• WORK TASK:
Only the text is wanted; write out each record below exactly and exclude all pictures.

• Stored items:

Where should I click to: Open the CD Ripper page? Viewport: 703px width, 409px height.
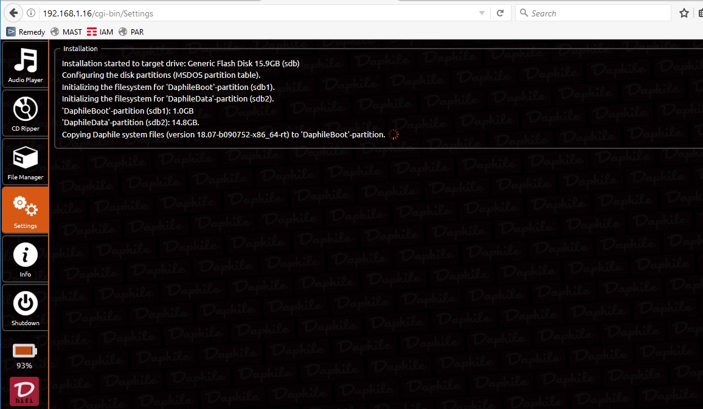[x=25, y=113]
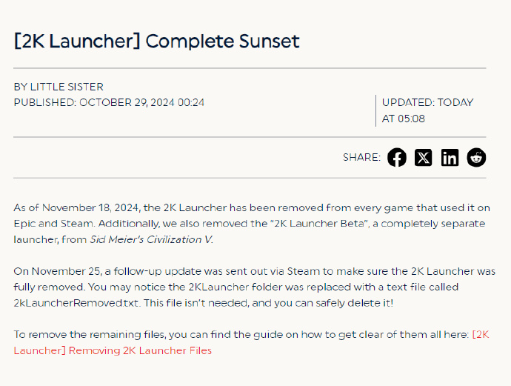Share this post via LinkedIn icon

point(450,157)
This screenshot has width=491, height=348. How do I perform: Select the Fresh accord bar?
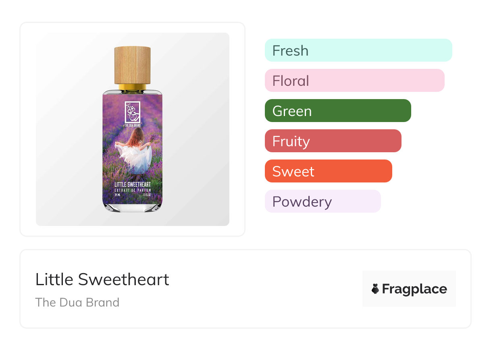point(358,50)
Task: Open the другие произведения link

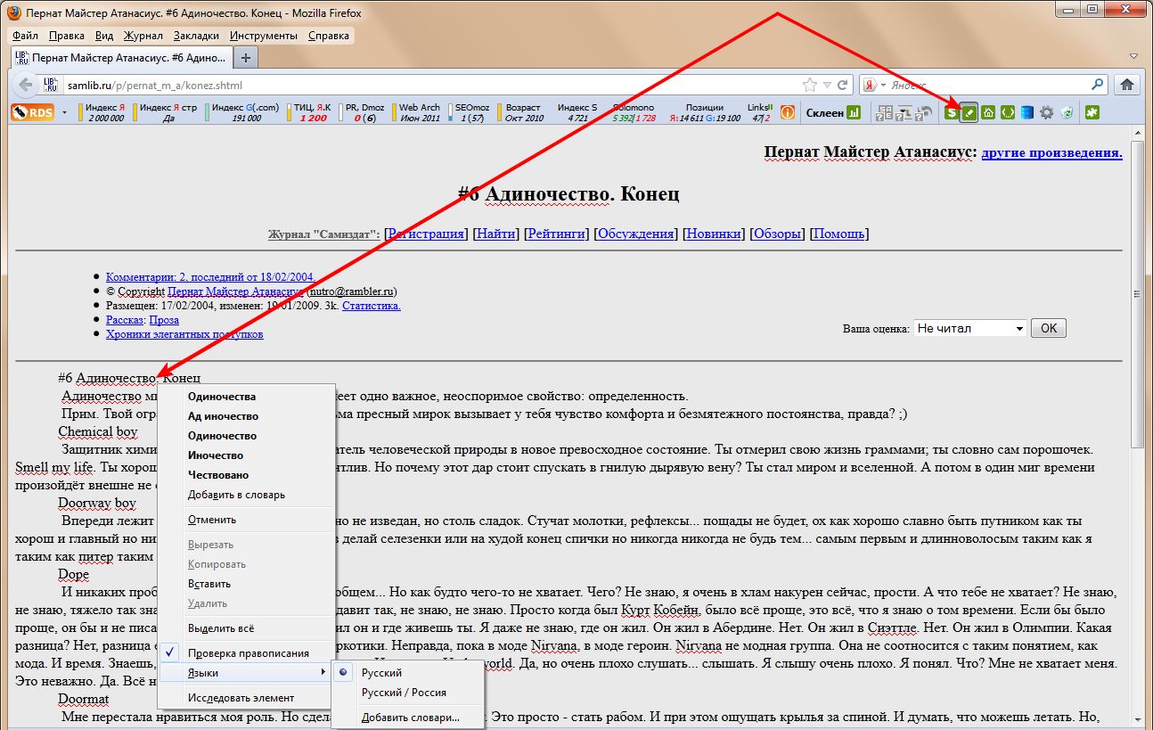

• TASK OUTPUT:
Where should I click to: Open the CD Ripper page? Viewport: 703px width, 409px height.
[x=25, y=113]
Share this post via LinkedIn icon

point(450,157)
This screenshot has width=491, height=348. How do I perform: Select the Fresh accord bar?
point(358,50)
Task: Open the другие произведения link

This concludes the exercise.